Avec la disparition d'Ahmed Ben Bella et de Chadli Bendjedid, Abdelaziz Bouteflika boucle ses treize années de règne dans la solitude et le remords.

Abdelaziz Bouteflika est resté seul. Ceux dont il pouvait encore réclamer quelque légitimité historique se sont éteints en ce cinquantième anniversaire de l’indépendance de l’Algérie, l'isolant davantage plus qu'ils ne l'ont fait de leur vivant. Ahmed Ben Bella, le premier président de l’Algérie indépendante et Chadli Benjedid dont le nom restera à jamais inscrit dans l'Algérie d'Octobre 1988, demeurent le symbole de deux périodes clé de l’Algérie de la postindépendance dans laquelle Abdelaziz Bouteflika n’en a été qu’un figurant dont les rôles versatiles ne présentent à l'histoire contemporaine de l'Algérie aucun trait de visage méritant le gros plan.

Ministre des Affaires étrangères durant le règne de Houari Boumediene, son mentor, aucune action d’éclat n’a été retenue de lui dans ses nombreux déplacements à l’étranger, réduisant la diplomatie algérienne en ces années 1970, celle des grandes réformes devant lesquelles le "Plan d'action" du gouvernement Sellal paraît insignifiant malgré les contextes différents,  à des tournées touristiques de complaisance, toujours secondé par des diplomates au fait des dossiers qui lui servaient de souffleurs.

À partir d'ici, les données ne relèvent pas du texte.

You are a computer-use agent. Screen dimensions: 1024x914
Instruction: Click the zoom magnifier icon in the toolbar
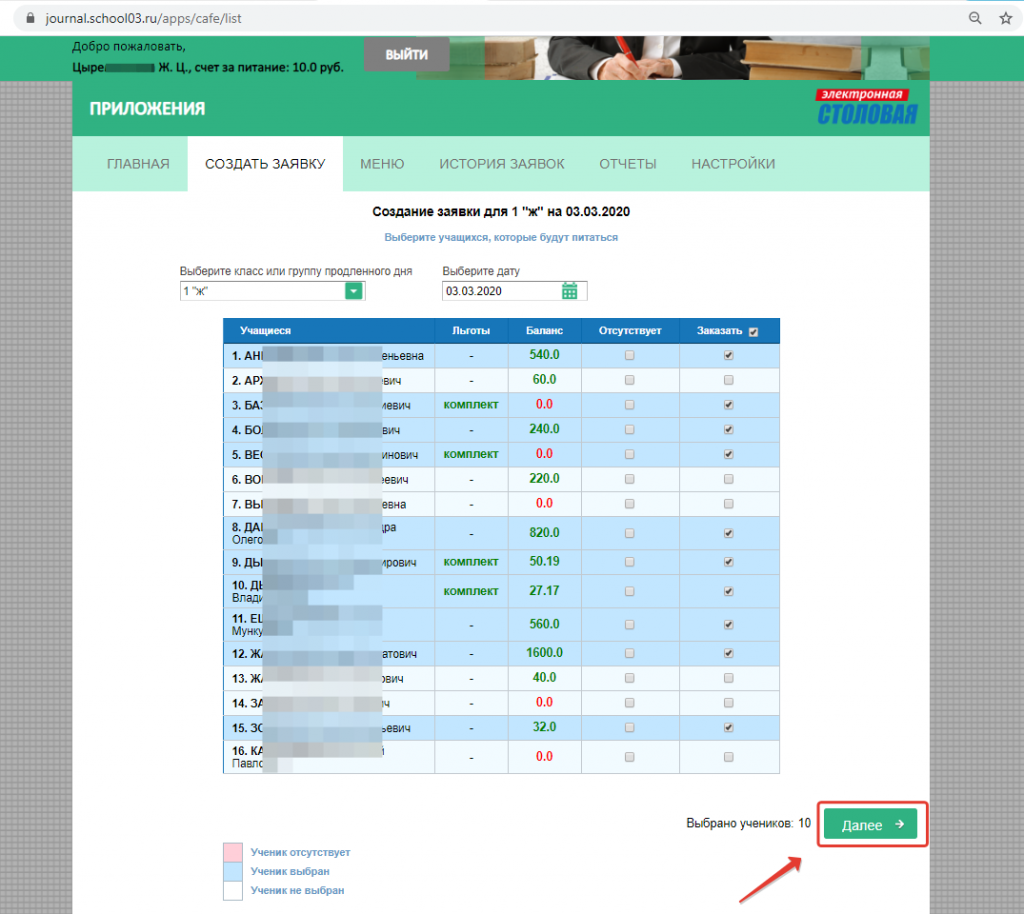tap(974, 17)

Il a d’ailleurs gardé cette habitude de l’ailleurs durant la période de son premier mandat où toutes les décisions importantes qu’il a prises, la concorde civile, notamment, ont été annoncées des pays occidentaux. Absent aux heures décisives de l’Algérie post-80, il n’aura eu finalement aucun héritage de l’ascendant de Ben Bella et de Chadli Bendjedid, ni la popularité du premier, ni le courage politique du second. De leur vivant, on ne les a pas vus à ses côtés si ce n’est qu’en des circonstances protocolaires des commémorations du 5 juillet 1962 ou, rarement, du 1er Novembre 1954.

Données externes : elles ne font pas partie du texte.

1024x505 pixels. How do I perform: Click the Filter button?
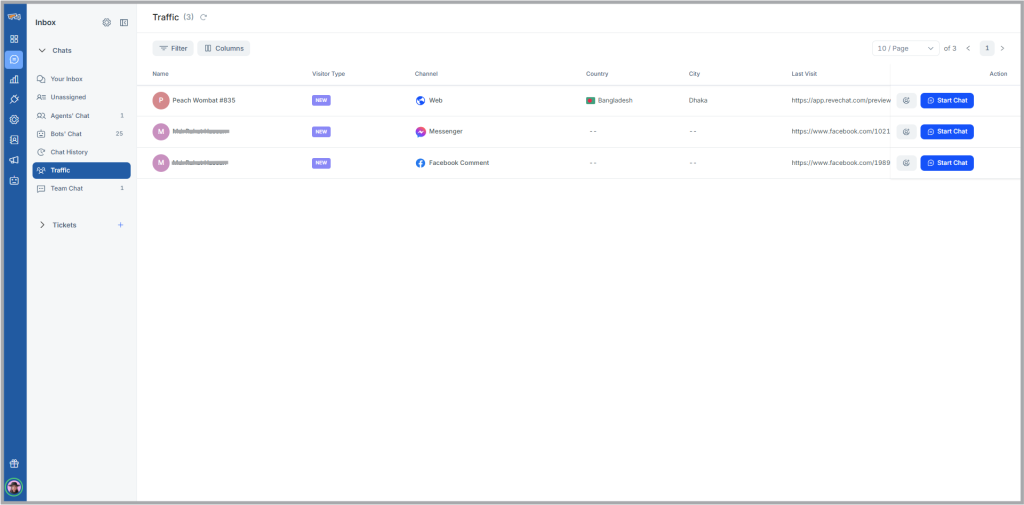(x=173, y=48)
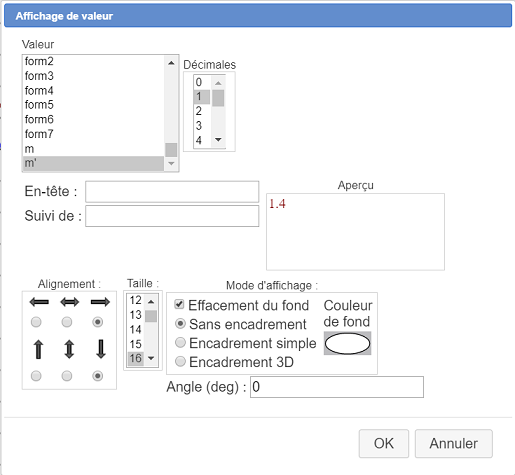Click the Annuler button
Viewport: 515px width, 475px height.
tap(454, 443)
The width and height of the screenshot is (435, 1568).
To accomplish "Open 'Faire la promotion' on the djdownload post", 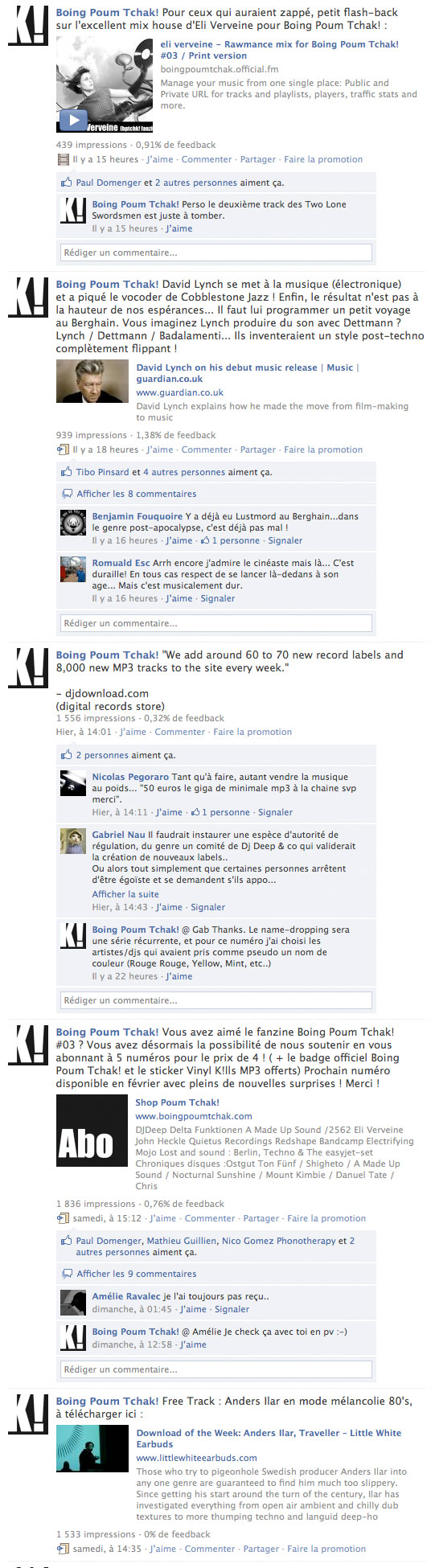I will coord(252,732).
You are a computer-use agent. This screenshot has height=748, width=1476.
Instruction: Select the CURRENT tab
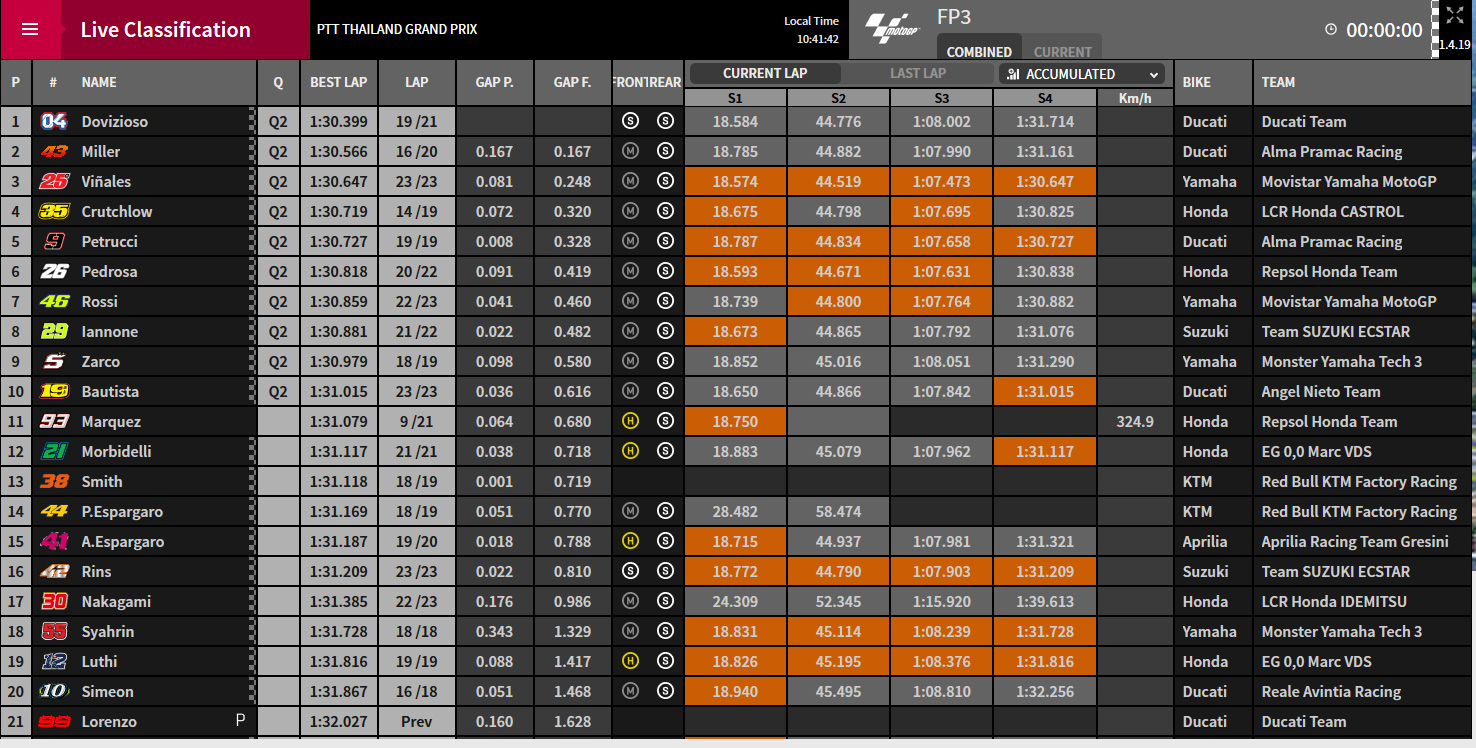[x=1062, y=51]
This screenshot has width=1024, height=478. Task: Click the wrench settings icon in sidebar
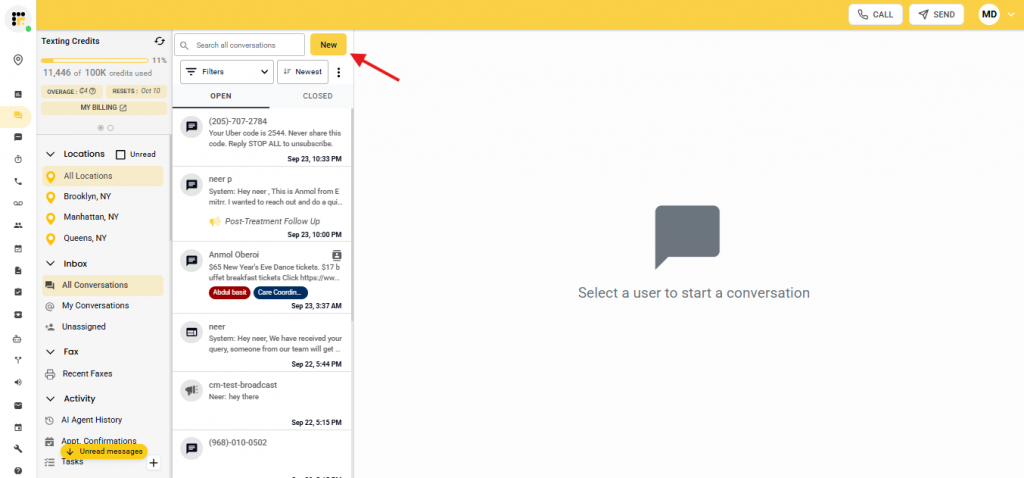18,449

Ahmed Ben Bella dont l’assignation à résidence a été levée par Chadli Bendjedid en 1980, a contrecarré toutes les tentatives de Bouteflika, qui, n’ayant fait que libérer Abassi Madani, salué les "émirs des maquis terroristes" a nourri le vain espoir de se poser en rassembleur, de réunir autour de lui ses prédécesseurs et d’en tirer profit des cautions politiques. C’est le vide qu’il a eu autour de lui. Ahmed Ben Bella qui a rallié la contestation de Sant’ Egidio au côté de Hocine Aït Ahmed sera pour Bouteflika l’homme de l’anti-concorde nationale et Chadli Bendjedid l’homme qui a provoqué à son corps défendant l’arrêt du processus électoral de 1992 est, jusqu’à présent, pour Bouteflika, le fiel de son règne et de sa réconciliation nationale.

Ses treize années de règne n’ont pas eu les prestigieux biographes de ses prédécesseurs: Hervé Bourges pour Ben Bella, Paul Balta pour Houari Boumediene, ni même avoir les capacités et un quelque chose à retenir et à écrire pour l’histoire politique de l’Algérie comme les Mémoires maintenant posthumes de Chadli Bendjeddid. Il est loin, très loin de l’oraison funèbre qu’il a prononcée lors des obsèques de Boumediene dont il s’est réclamé le continuateur sans en avoir la poigne, l'allure et la culture.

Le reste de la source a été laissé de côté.